Gamal Abdel Rahim, the Journalists Syndicate Secretary General, earlier said that no voice should be louder than that of the General Assembly, which will convene to tackle the issue.

“There’s no alternative than the dismissal of Interior Minister Magdy abdel Ghaffar. There’s nothing melodramatic about this request. Storming the syndicate is a historically unprecedented phenomenon since its establishment,” he added.

The security forces opened the roads for a march of dozens of opponents to a sit-in staged by journalists at the Journalists Syndicate headquarters in downtown Cairo, Wednesday morning.
 
The march headed to the syndicate's headquarters as participants chanted pro-regime slogans like, "Slaughter [them] Sisi".
 
Dozens of journalists have been holding a sit-in at the syndicate, started on Sunday, against the police's storming of the syndicate to arrest two journalists. In Sunday's unprecedented storming, a group of armed security officers entered the syndicate headquarters and arrested Amr Badr, editor-in-chief of yanair.net, and a journalist working for the same news website named Mahmoud al-Sakka. Both had been issued with warrants by the State Security Prosectution on charges of "inciting protests" following several weeks of anti-government demonstrations centered around the transfer of two Red Sea islands from Egyptian to Saudi control. 
 
An emergency General Assembly has been scheduled for Wednesday by the syndicate to decide on measures to take against the incident.
 
Contrary to the anti-syndicate march, journalists staged their own march on Wednesday morning to demand the removal of metal railings put up around the syndicate by security forces. The march stopped at the syndicate's gate on Ramses Square.
 
Champollion street and Abdel Khaleq Tharwat street, which lead to the Journalists Syndicate, have been blocked off by metal railings since Sunday, and security forces have been preventing journalists without a syndicate ID from accessing the headquarters.
 
In a leaked email sent mistakenly from the Ministry of Interior to its press mailing list on Monday, the ministry stressed the importance to garner public support against the syndicate. 

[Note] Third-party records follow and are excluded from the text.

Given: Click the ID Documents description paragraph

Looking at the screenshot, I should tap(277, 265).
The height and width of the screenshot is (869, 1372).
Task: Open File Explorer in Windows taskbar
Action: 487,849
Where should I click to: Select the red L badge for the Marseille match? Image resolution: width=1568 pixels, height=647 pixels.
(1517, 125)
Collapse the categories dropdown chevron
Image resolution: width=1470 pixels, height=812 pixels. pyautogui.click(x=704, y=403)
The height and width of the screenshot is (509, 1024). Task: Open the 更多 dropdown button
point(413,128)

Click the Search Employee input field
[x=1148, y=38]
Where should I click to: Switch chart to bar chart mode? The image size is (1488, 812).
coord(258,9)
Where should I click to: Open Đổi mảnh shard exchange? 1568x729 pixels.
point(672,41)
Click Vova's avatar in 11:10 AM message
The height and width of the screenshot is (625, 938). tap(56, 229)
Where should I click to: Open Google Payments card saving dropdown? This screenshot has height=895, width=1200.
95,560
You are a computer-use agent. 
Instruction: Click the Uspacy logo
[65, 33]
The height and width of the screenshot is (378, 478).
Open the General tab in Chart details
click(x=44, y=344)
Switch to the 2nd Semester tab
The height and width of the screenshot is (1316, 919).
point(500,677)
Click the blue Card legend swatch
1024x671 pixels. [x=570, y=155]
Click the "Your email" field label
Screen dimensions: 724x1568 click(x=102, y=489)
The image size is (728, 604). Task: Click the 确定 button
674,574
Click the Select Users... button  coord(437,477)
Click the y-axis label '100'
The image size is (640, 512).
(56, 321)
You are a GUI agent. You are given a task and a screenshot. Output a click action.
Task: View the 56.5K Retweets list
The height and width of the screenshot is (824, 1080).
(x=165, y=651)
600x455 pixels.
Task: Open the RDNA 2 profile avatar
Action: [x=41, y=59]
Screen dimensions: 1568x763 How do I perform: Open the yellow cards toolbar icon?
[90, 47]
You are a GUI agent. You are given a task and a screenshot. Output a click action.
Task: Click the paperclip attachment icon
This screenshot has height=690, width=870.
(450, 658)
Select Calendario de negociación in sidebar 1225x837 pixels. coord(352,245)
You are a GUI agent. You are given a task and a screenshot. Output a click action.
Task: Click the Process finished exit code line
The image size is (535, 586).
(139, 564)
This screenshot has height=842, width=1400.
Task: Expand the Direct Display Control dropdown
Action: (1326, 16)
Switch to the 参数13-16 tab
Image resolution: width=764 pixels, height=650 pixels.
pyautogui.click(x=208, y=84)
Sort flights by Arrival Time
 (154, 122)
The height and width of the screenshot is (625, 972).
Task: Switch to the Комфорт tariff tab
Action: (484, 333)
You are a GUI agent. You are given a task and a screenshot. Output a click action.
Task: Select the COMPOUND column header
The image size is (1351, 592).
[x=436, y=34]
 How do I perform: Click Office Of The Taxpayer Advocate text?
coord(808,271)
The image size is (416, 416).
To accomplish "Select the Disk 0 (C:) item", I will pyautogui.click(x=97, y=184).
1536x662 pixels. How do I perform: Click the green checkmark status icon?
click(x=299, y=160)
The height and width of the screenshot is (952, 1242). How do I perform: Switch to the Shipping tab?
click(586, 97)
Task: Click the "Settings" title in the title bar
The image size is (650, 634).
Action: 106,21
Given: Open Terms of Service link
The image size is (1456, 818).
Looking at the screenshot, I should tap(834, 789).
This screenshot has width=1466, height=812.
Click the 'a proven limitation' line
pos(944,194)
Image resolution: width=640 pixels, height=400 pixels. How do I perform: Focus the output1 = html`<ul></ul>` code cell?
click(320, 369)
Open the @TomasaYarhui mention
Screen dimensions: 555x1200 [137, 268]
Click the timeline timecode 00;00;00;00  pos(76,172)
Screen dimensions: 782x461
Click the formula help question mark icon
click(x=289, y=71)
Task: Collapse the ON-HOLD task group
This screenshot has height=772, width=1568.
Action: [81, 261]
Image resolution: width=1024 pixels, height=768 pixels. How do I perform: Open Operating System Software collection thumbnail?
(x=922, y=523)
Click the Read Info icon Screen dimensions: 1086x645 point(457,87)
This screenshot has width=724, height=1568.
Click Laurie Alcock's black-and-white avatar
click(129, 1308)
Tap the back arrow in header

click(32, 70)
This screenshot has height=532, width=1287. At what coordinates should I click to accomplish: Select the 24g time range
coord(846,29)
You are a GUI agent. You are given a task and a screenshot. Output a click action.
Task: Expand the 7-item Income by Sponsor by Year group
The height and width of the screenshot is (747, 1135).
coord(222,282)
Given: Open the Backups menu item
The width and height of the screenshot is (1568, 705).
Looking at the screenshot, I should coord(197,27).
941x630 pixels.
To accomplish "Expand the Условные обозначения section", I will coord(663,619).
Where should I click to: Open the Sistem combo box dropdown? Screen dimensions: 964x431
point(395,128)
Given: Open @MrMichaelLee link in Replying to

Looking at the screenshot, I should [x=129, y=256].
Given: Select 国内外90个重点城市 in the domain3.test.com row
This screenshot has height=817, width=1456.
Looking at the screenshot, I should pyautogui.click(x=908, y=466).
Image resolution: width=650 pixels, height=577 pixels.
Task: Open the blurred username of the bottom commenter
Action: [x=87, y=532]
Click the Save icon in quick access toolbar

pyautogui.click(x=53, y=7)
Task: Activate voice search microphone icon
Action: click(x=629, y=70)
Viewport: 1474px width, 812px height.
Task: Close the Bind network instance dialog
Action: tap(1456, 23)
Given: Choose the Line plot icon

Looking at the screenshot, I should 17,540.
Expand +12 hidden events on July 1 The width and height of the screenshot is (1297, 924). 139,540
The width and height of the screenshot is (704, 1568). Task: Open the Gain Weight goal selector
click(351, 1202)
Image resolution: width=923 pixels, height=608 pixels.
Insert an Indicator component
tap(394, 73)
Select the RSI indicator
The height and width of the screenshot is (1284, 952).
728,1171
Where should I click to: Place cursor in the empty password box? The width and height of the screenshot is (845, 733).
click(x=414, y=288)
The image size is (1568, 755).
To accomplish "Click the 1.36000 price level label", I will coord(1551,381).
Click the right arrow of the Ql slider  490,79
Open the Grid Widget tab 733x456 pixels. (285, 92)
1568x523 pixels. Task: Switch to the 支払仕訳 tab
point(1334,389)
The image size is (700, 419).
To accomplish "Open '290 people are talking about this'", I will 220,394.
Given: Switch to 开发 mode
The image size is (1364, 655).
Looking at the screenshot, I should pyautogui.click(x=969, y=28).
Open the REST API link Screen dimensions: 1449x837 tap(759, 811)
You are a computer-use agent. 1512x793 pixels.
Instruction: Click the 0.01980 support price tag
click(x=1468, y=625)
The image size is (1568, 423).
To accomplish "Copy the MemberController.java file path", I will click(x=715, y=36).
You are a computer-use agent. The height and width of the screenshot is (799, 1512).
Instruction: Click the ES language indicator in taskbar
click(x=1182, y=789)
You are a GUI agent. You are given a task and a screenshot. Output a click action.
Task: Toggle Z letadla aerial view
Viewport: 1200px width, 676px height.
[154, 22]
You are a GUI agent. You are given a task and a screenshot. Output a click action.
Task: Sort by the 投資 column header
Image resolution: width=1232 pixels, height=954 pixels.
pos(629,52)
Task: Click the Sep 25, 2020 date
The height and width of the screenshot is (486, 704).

The email read, "It is crucial to gain the favor of public opinion immediately in order to combat the syndicate's stance. This can be achieved through promoting the idea that the syndicate and its members want to be above the law and will not answer for their crimes. We should also point out that there is a portion of the public that supports the ministry's stance and is critical of the syndicate. This portion must be utilized to gain more support from the wider public. Here we must differentiate between what the public thinks and what is being said by media outlets."